HUKUKİ NETİCE ( SONUÇ ) 

Hakkın kazanılması, kaybedilmesi veya sahip olunan hakkın değişmesi hukuki sonuçtur.

1) Hakkın Kazanılması 

  1. Hakkın Aslen kazanılması : Bir kişi bir eşya üzerinde doğrudan kurduğu bir ilişki sonucunda hak sahibi olursa bu hakkı aslen kazanmıştır. Aslen kazanmada başka bir kişiyle kurulmuş bir hukuki ilişki yoktur. Aslen kazanma da hak, o hakkı kazanın şahsında doğmaktadır. 
  • Hakkın Devren Kazanılması :  Bir kimse bir başkasına ait olan hakkı birbirleriyle kurulan bir ilişki sonucunda kazanırsa bu hakkı devren kazanmıştır. Bu durumda hak ,hak sahibi olan bir başkasından devir alınmıştır. Devren kazanabilme için bu hakkın daha önce başka bir kişiye ait olması gerekir.Hakların devren kazanılması iki türlüdür: 
  1. İnşai – Devren İktisap: Bir hak bir kişide var olan başka bir hakka dayanmakla birlikte o haktan farklı nitelikler kazanarak başka kişiye devredilmişse inşai devreden iktisaptır.
  2. Nakledici – Devren İktisap: Bir hak hak ,sahibinde bulunduğu şekilde  başka bir kişiye devredilirse nakledici devren iktisap yoluyla kazanılmış hak olur. Hakkın bir kişiden aynen başka bir kişiye devredilmesi devren geçen kişinin bu hakta eski hak sahibine halef olduğu söylenir.

  Roma hukukunda hakların nakledici yoluyla kazanılmasında hiç kimsenin sahip olduğu haktan fazlasını başkasına devredemez kuralı uygulanıyordu.

Halefiyet iki şekilde olur: 

  • Cüzi Halefiyet: Tek bir hakkın birinden kimseden başka birine devridir. 
  • Külli Halefiyet: Bir kişiye ait olan haklar topluluğunun ya da mamelekinin tümüyle başkasına devridir.

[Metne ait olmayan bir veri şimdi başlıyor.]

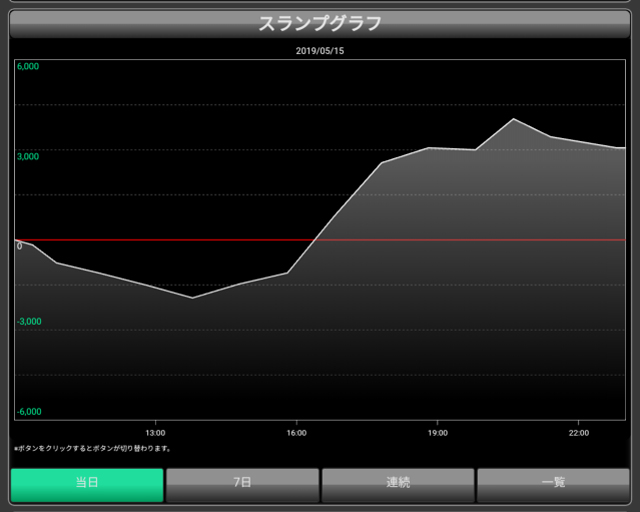Click the 0 y-axis label
The image size is (640, 512).
coord(19,246)
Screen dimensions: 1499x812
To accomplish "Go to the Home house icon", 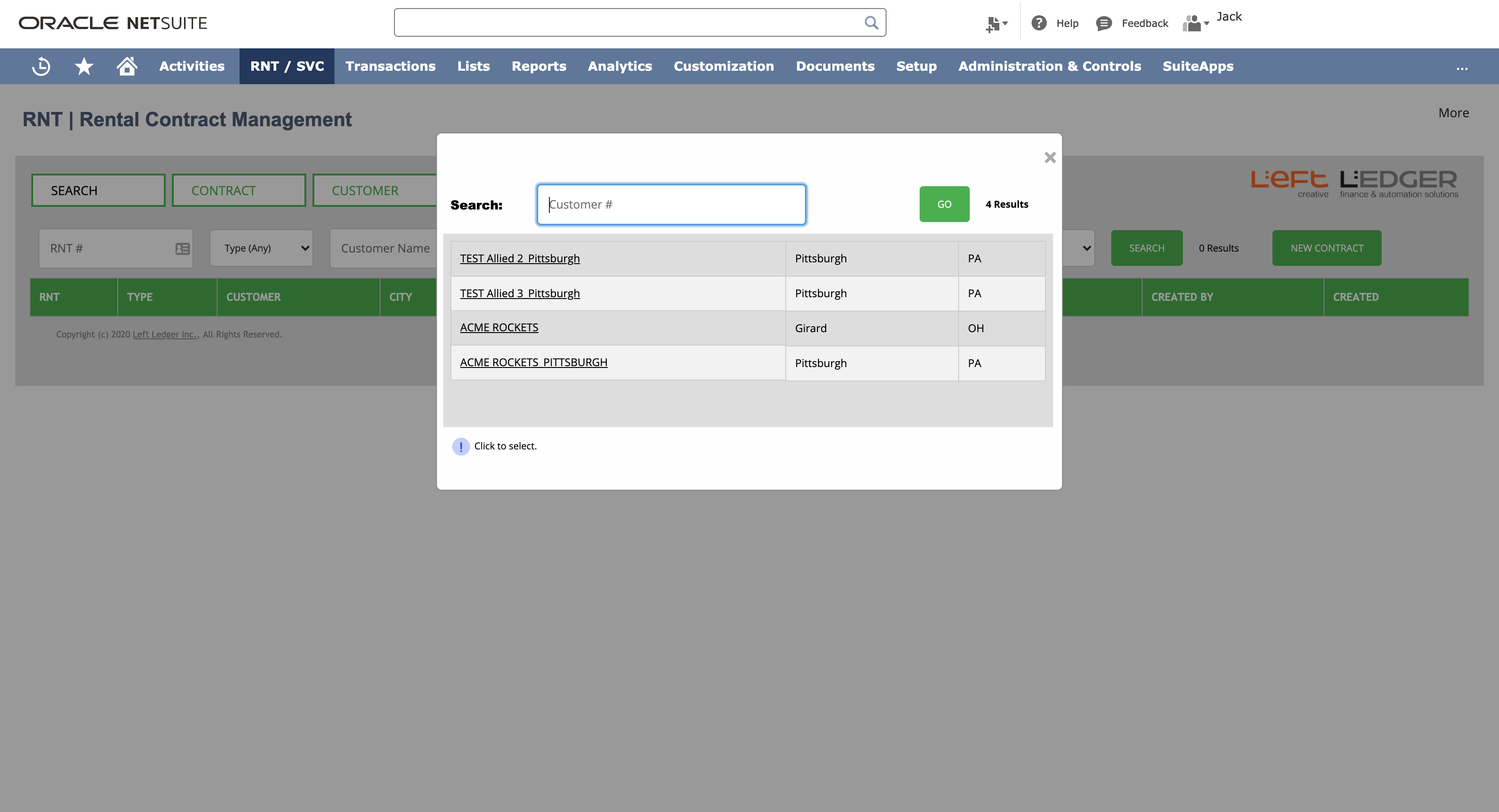I will coord(127,66).
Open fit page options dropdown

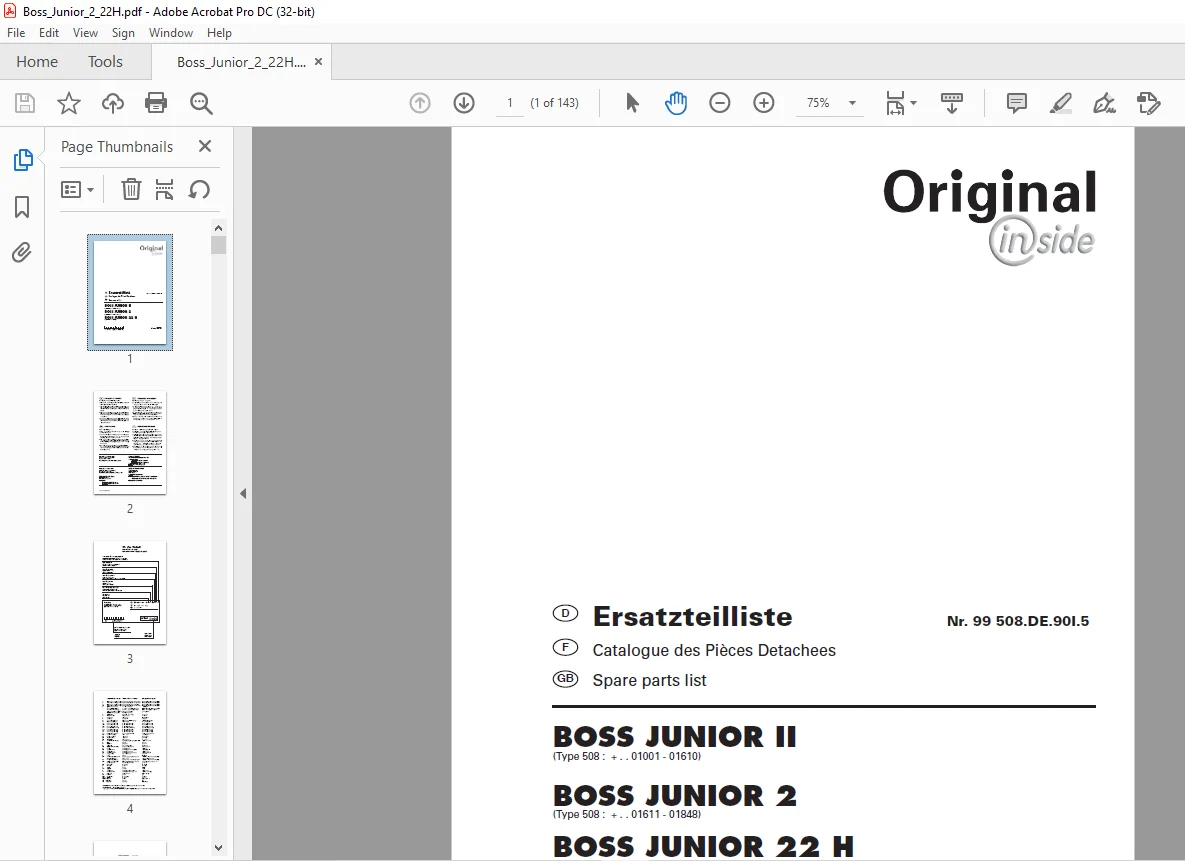(x=901, y=103)
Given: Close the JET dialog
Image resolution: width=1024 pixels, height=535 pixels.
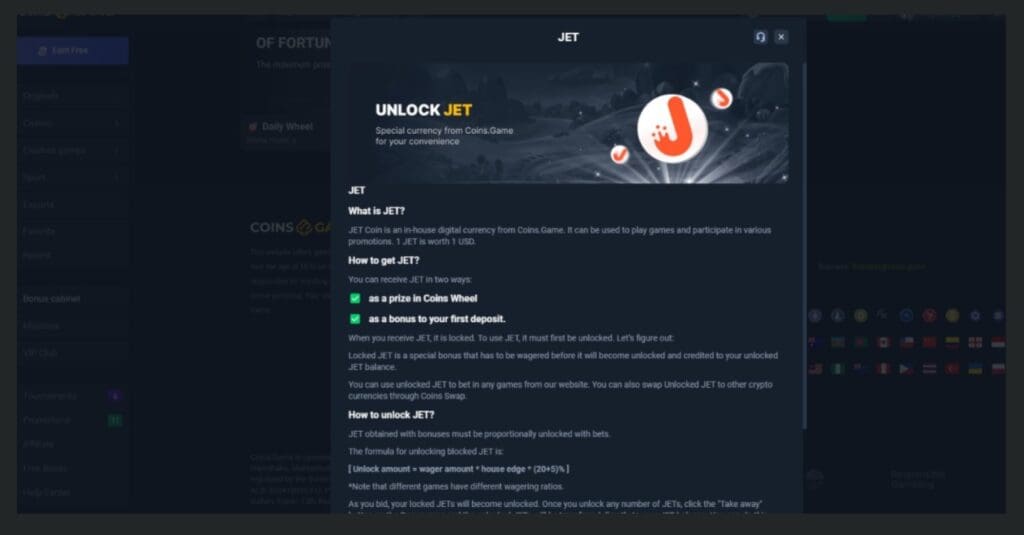Looking at the screenshot, I should [x=781, y=37].
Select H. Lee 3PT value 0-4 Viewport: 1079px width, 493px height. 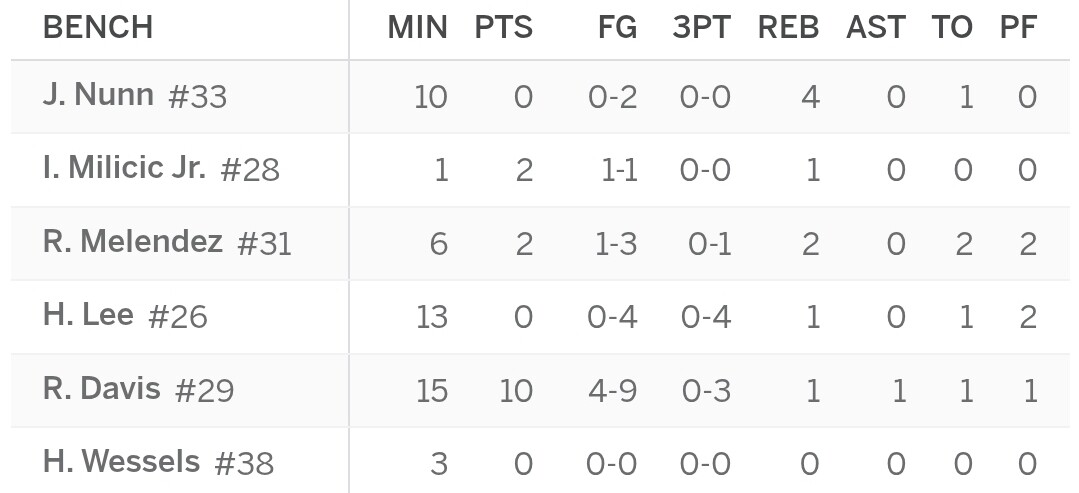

 Roma hukuku Klasik Döneminde cüzi halefiyet bilinmiyordu.Klasik sonrası dönemde cüzi halefiyet ortaya çıktı.Iustinianus zamanında iki tür halefiyet uygulamasına rastlanmıştır.

  • Hakların Kaybedilmesi: Bir hakkın o zamana  kadar bağlı olduğu kişiden ayrılması hakkın kaybedilmesi demektir. Halk bir başka kimseye devretme yoluyla kaybedilebilir. Bir hak ortadan kalkması nedeniyle hak sahibi tarafından kaybedilmiş de olabilir. 
  • Hakların Değişmesi: Hakların niteliklerinde meydana gelen değişikliklerin hepsine hakların değişmesi denir.

HUKUKİ İŞLEMLERİN İSTİSNAİ UNSURLARI

Kural bu işlemlerin yapıldıkları anda hukuki sonuç doğurmalarıdır. Fakat bazen bazı durumlarda hukuki işlemlerin hemen hukuki sonuç doğurması yani hukuki işlemlerin geçerli olması bir takım koşulların gerçekleşmesine bağlanabilir.

Çünkü ilerde ortaya çıkacak olayları önceden kestirme olanağı olmayabilir. Bir ihtiyacın yerine getirilmesi için şart ve vade kurumları ortaya çıkmıştır.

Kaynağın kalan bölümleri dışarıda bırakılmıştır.